For those who have witnessed a loved one experience a mental health crisis, it can be confusing and render you feeling helpless.
For veteran Sean Skelton of Open Arms counselling, going through mental health issues himself meant leaning on the support of his community for help.
"I had four and half years in the army and during that time I suffered from mental illness and with the support of a great team of clinicians and friends and family I managed to get through it on the other side," Mr Skelton said.
Mr Skelton is now a community and peer advisor with Open Arms Veterans and Family Counselling and he will be facilitating a Mental Health First Aid course in Griffith, which aims to equip people with potentially life saving skills.
"Mental Health First Aid courses teach simple, practical first aid skills for helping out family members, friends, co-workers or any person who is experiencing mental health problems," Mr Skelton said.
"It provides people with the knowledge, skills and confidence to support people experiencing mental health problems including how to approach someone and start a safe conversation."
Being able to promptly identify the signs and symptoms of mental health crisis or episodes can help to ensure better long term prospects for people explained Mr Skelton, which is why a Mental Health First Aid course can be helpful.

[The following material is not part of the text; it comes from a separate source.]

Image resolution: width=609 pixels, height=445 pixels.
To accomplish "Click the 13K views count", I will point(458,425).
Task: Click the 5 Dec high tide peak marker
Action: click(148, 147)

"The sooner you pick up and start treating mental illness, the better the outcomes for the individual who is suffering it," he said.
"If you can help your friend or family member out and let them know they may be suffering, they can be made aware and hopefully seek help out faster."

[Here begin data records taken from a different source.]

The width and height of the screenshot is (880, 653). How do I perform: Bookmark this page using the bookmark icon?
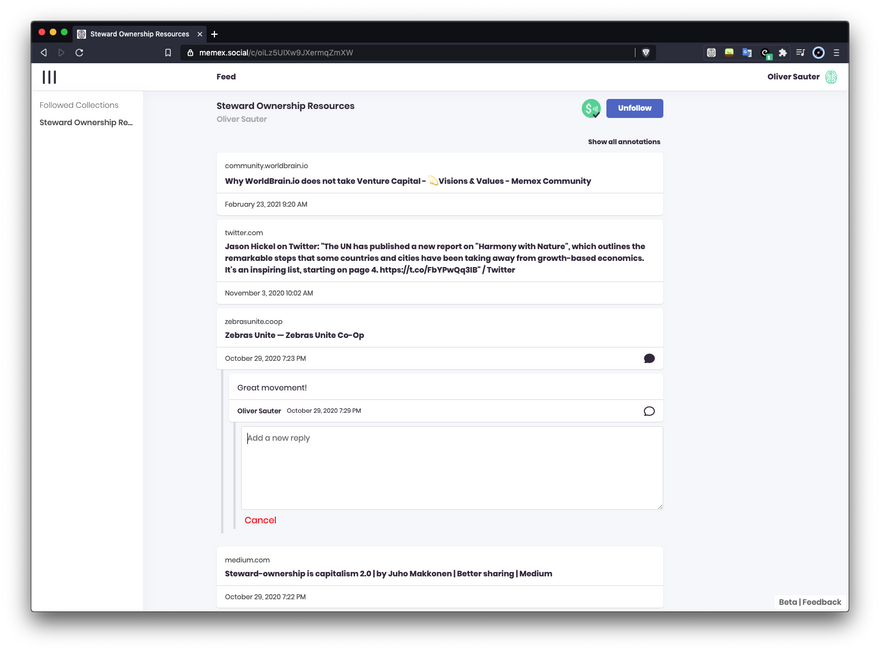(168, 52)
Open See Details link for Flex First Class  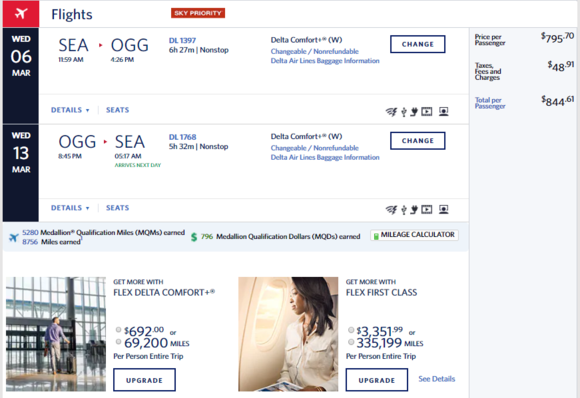pyautogui.click(x=436, y=379)
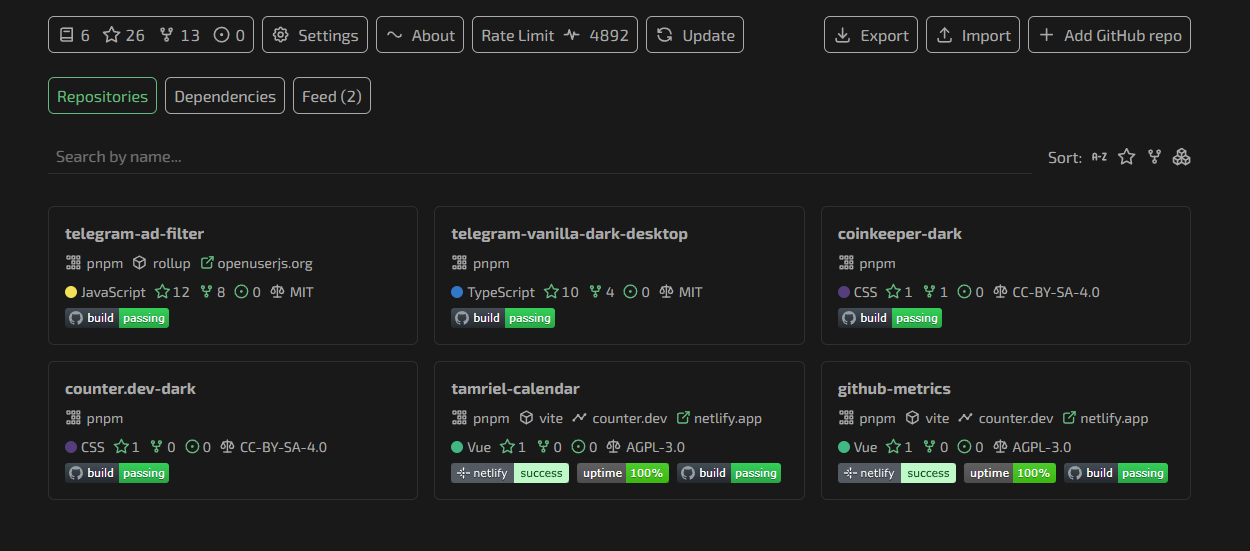Click Add GitHub repo
The height and width of the screenshot is (551, 1250).
click(x=1109, y=35)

The course will be run over two days from February 11 in Griffith and members of the veteran community and their families can sign up for free here.

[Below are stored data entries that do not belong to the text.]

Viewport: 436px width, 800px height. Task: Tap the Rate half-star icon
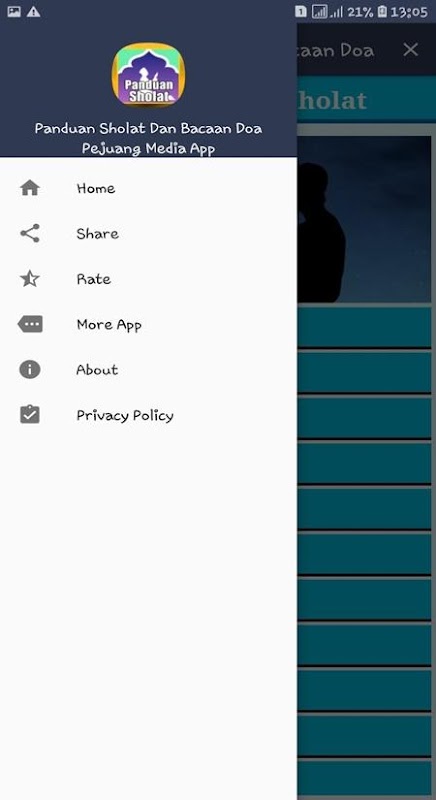click(x=30, y=279)
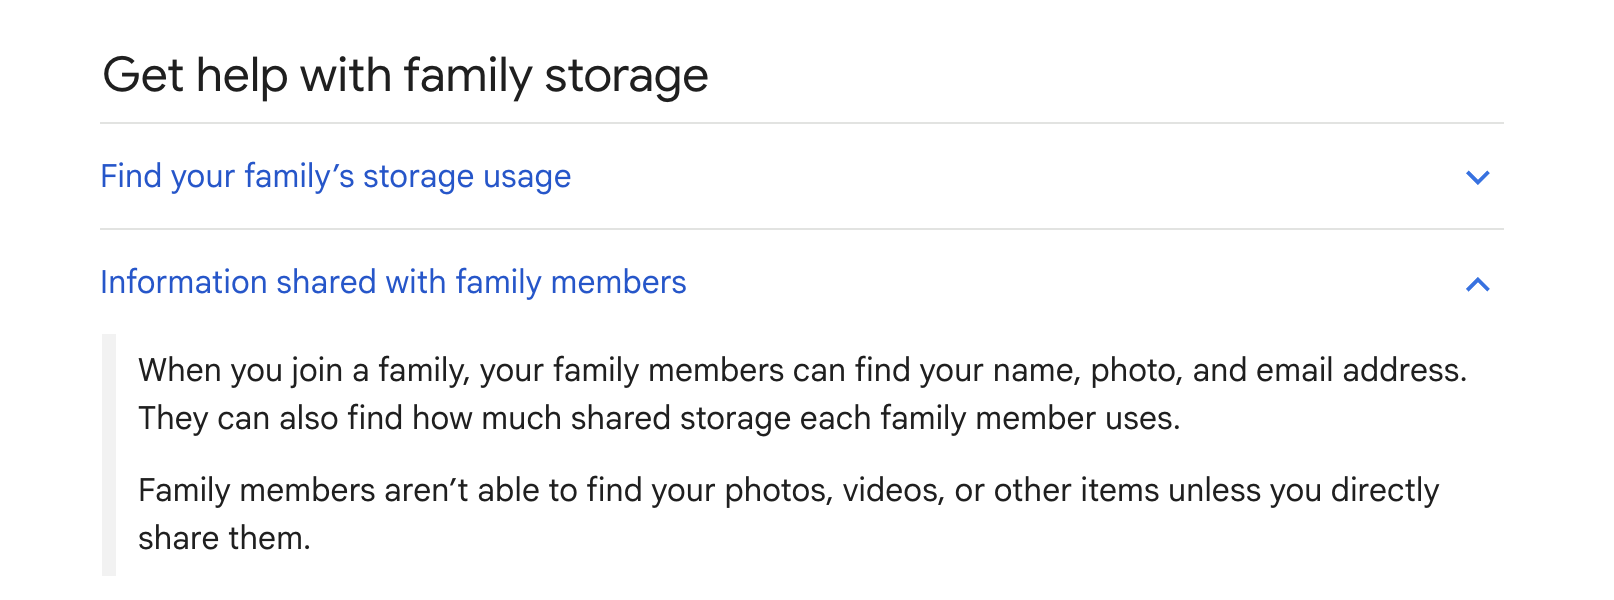
Task: Click the words "share them." at the bottom
Action: click(224, 539)
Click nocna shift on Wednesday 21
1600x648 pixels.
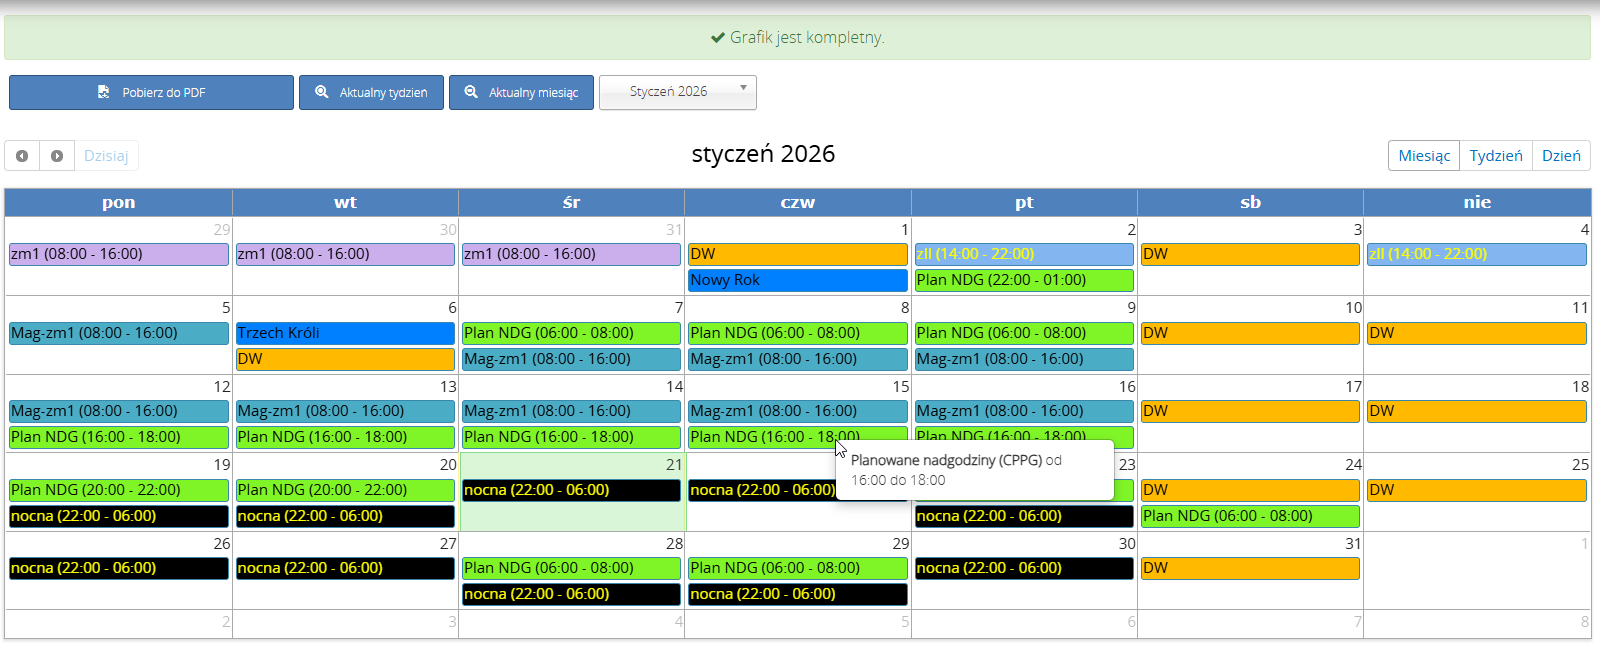pos(571,490)
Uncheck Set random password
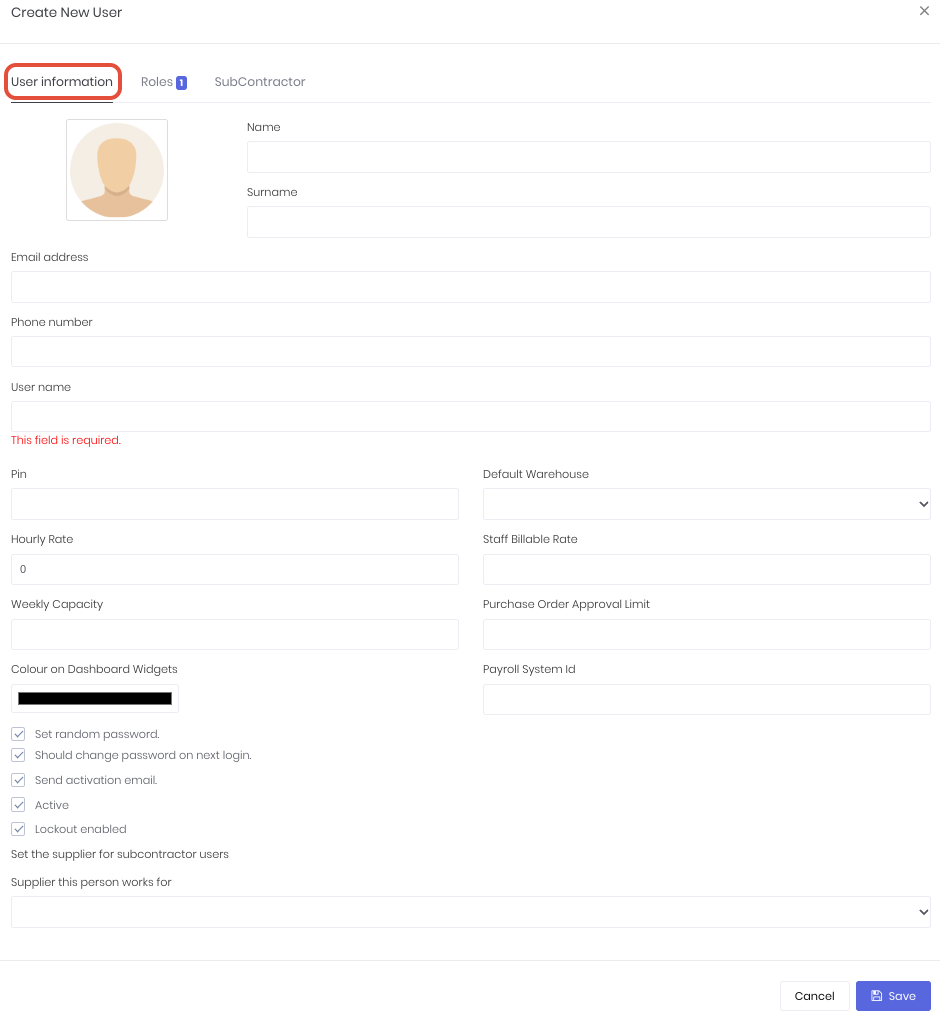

"Any courses run through Open Arms are absolutely free for veterans, ADF personnel currently serving or family members of either," Mr Skelton said.
Fifty per cent of Australian's will go through some sort of mental health crisis or illness during their lifetime, Mr Skelton explained and twenty per cent of Australians will go through a mental health illness each year.
"I would encourage anyone to do a mental health first aid course," he said.
"If it's not happening to you, you can guarantee it will happen to someone you know and having the skills to be able to help them out is absolutely vital."
For the veteran community Open Arms offers group courses throughout the year, however members of the broader community can also check out Mental Health First Aid Australia to register for online courses.